Eli Lilly and its subsidiary Avid Radiopharmaceuticals are expressing disappointment in the July 3 draft decision by the U.S. Centers for Medicare and Medicaid Services (CMS) that stopped short of fully endorsing PET beta-amyloid imaging for dementia or neurodegenerative disease.
The agency ruled there is "insufficient" evidence to conclude that PET beta-amyloid imaging improves health outcomes for patients with dementia or neurodegenerative disease. However, the agency did agree to cover one PET beta-amyloid scan per patient under certain circumstances.
Lilly is marketing the radiopharmaceutical Amyvid (florbetapir F-18) in the U.S. and Europe for PET beta-amyloid scans in adults being assessed for Alzheimer's disease or other causes of cognitive issues.

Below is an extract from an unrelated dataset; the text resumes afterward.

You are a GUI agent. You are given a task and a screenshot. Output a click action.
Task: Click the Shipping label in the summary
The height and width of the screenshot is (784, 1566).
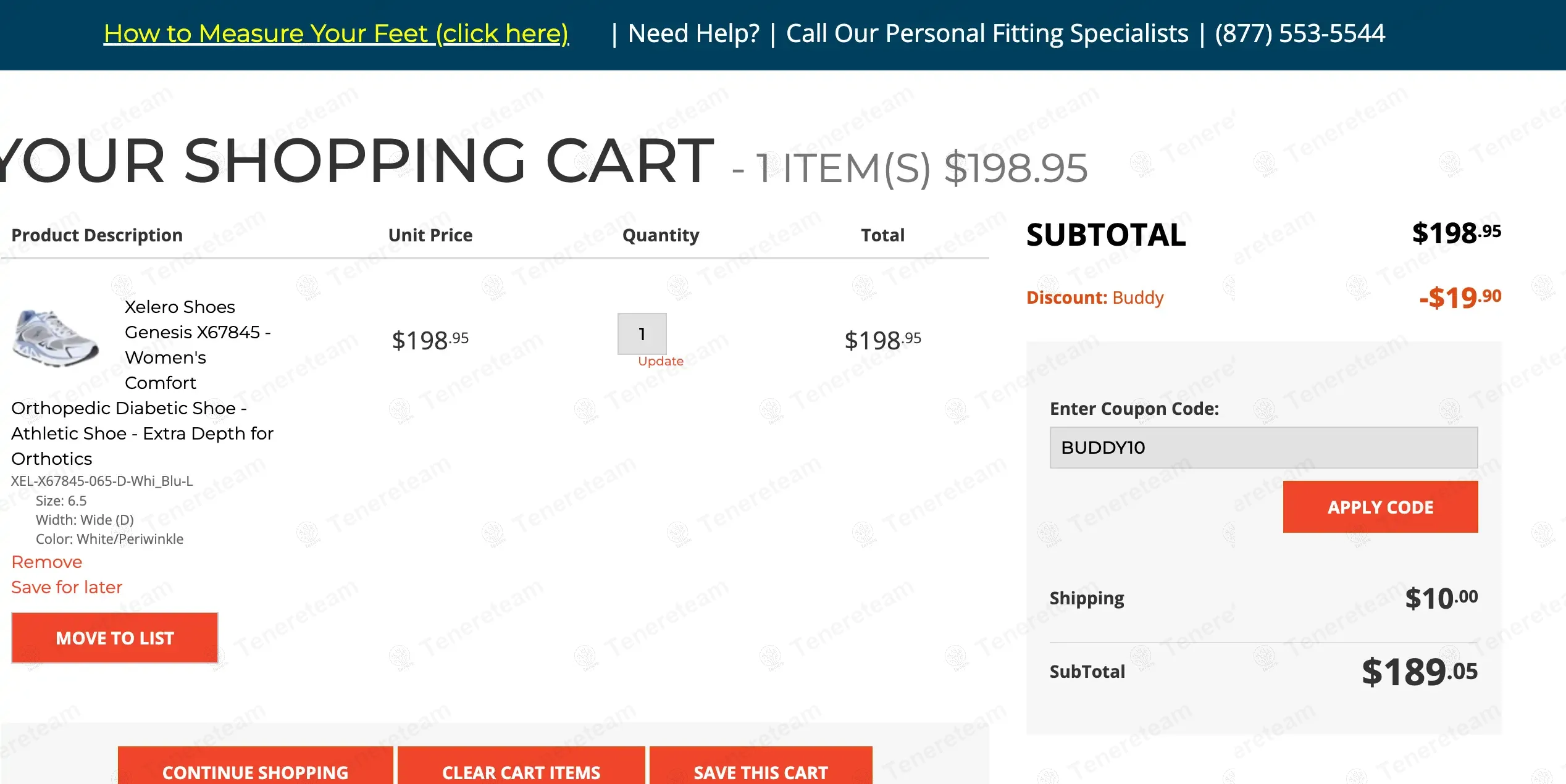1086,598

"CMS appears to be challenging the value of an adjunctive tool that can assist physicians in making a more informed diagnosis for patients with cognitive impairment," said Dr. Daniel Skovronsky, PhD, president and CEO of Avid Radiopharmaceuticals, in a prepared statement.
"Restricting coverage could hinder a timely and accurate diagnosis," which conflicts with the advice of Alzheimer's disease experts and with the Obama administration's National Alzheimer's Project Act, he added.
CMS has initiated a 30-day comment period for interested parties to give feedback regarding the decision.